Posts Tagged ‘mt. nebo’

I thought I was getting better, but my bug is now trying to become a cold.

October 30-31, 2009: At 10:45 on my watch I left the business center to go get ready for the visit to Jerash. On my way through the lobby I noticed a young local man standing around. After a little hesitation I asked him if he was with Explore! and discovered that he was the ground agent. The ground agent who had made absolutely no, nada, zilch attempt to contact me. Did he welcome me to the tour? Apologize for not contacting me? Hope I enjoyed the tour? Did he hell. Instead he lit into me for being late!!!

The River Jordan (looking at the West Bank)

True, on his watch it was 10:55, but that still gave me five minutes, and what effort had he made to see that I even knew to be there at 11:00? This tour wasn’t starting well, and went down hill some more when I discovered that there were 21 people in the group and that we would travel around on a big tour bus. I had expected a maximum of 16, but when I reread the Explore! brochure later I discovered that it said 16-22. I was used to Intrepid tours that maxed out at 12, and had never, in my experience, used a big tour bus.

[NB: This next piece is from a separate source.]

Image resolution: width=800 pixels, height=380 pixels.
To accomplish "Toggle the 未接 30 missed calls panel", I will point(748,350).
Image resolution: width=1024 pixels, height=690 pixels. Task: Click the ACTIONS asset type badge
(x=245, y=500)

We met up with the tour leader, Roger, who had come down from Syria that morning, at Jerash, where we ate a selection of meze for lunch. And then it started raining. Hard. It also turned cold and although I was wearing hiking boots and carrying an umbrella, I wasn’t wearing warm clothes and I knew from experience that if I got really chilled I’d get sick. So I chose not to follow the guide round the site. I spent some time in the very overcrowded cafe drinking bad coffee, and then took a quick look on my own – enough of a look to see that this was an impressively big site, but I think I have OD’ed on Roman ruins for a while.

Mosaic at Mt. Nebo

Back in Amman I tried to get a restaurant recommendation for dinner, but neither the ground agent nor the tour leader were willing to suggest anything other than eating at the hotel. I chose to eat with the group: not-bad lentil soup, dry chicken, under-cooked potatoes and some welcome beans and cauliflower. So far the only good thing about this tour was my roommate, an Australian headed home after several years in Edinburgh – as usual I lucked out with an assigned roommate and we got on well.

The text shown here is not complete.